VFW Post 6287 of Ruskin held their yearly Pearl Harbor Day Ceremony at Little Harbor.
“Our ceremony is a solemn event,” said Chaplain Tom Campbell of VFW Post 6287 of Ruskin. “We have a few officers from our post in attendance along with our auxiliary color guard. There is always an honor guard from the Marine Corps League. The ranking officer in attendance delivers a short speech about the day, I deliver the opening prayer for the fallen and then we set a wreath adrift in the bay—a biodegradable wreath that poses no environmental threat. The honor guard fires a three-volley salute, Taps is played and the colors are retired. Usually, everyone is invited to breakfast at the Sunset Grill, but that was not an option this year due to COVID.”
Since Pearl Harbor Day was established in 1994, the Ruskin VFW has been observing the memorial in some fashion.
“The significance of Pearl Harbor Day used to be self-evident,” Chaplain Campbell said. “However, as history is taught less and less and as we rapidly lose the members of our greatest generation, the need for public observance becomes more important.”
All the members of the post love this Pearl Harbor Day Ceremony.
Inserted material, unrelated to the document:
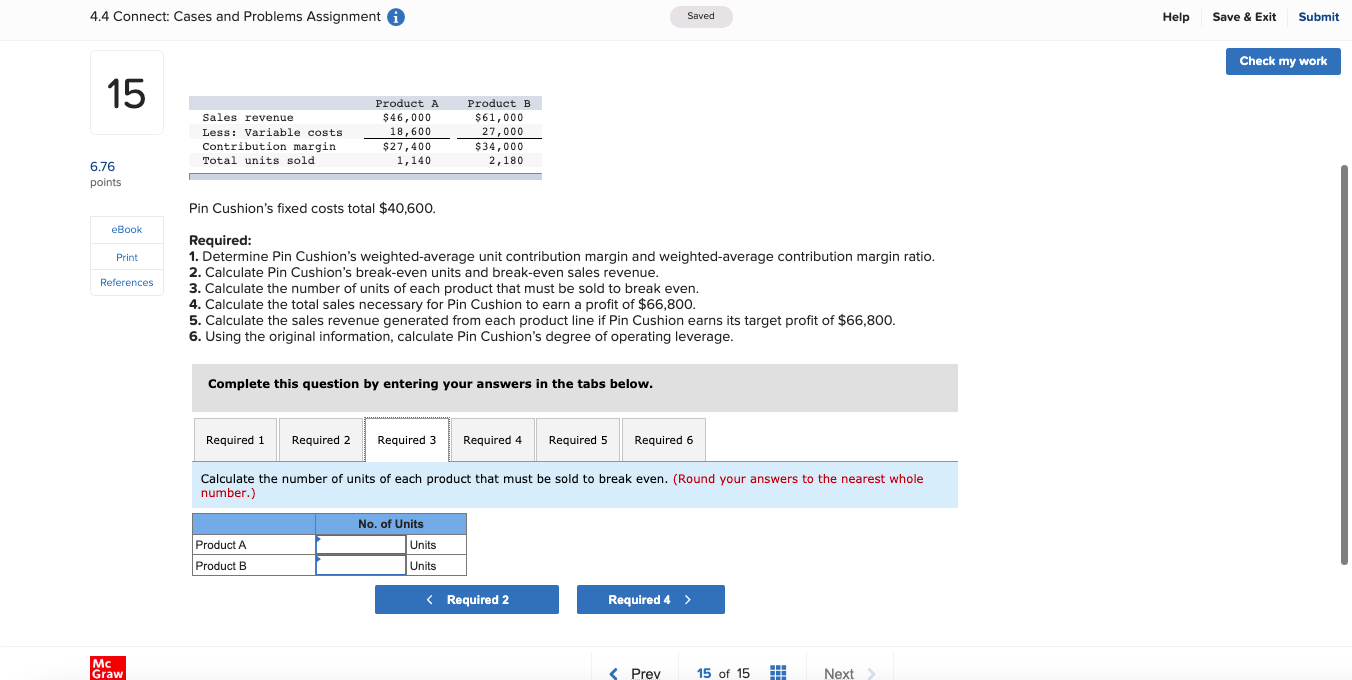Click the Submit link
The height and width of the screenshot is (680, 1352).
(1318, 16)
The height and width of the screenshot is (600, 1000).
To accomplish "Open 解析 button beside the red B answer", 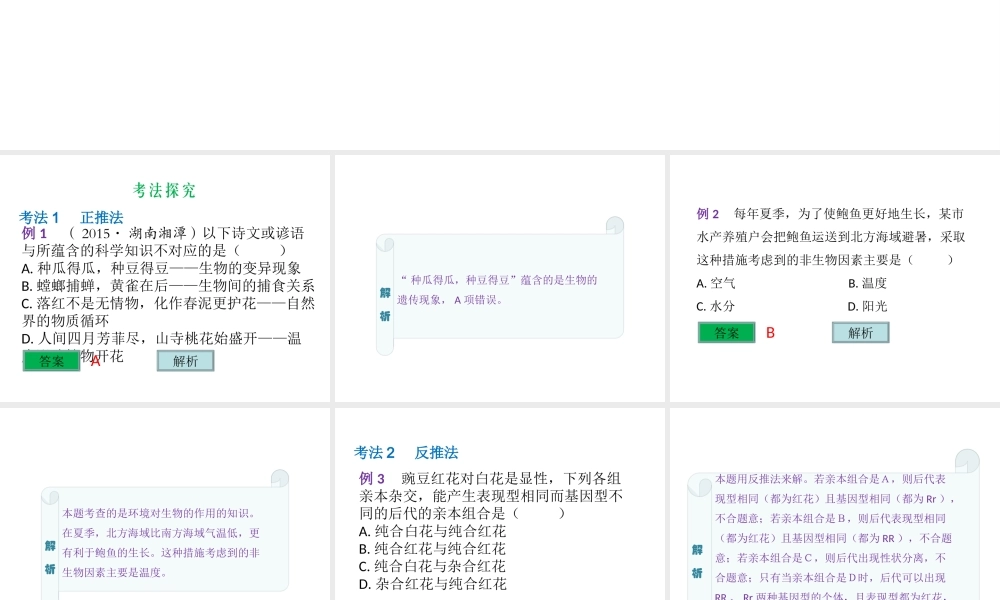I will 860,333.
“I love this event because this is a memorial for the event that launched our greatest generation into action,” Chaplain Campbell said. “In the words of Admiral Yamamoto of Japan, they ‘awoke a sleeping giant.’ That sleeping giant thrust us into war but it also solidified our resolve. It got women out of the kitchen and into factories, hospitals and offices. It stretched our resourcefulness, ingenuity and metal to the brink. We stared into the face of oblivion and fought back. We achieved victory after victory asking for no more land than that to bury our dead. We were not the imperialist tyrants we were fighting and never sought to become them. It is an honor to stand shoulder to shoulder with the few WWII veterans we have left.”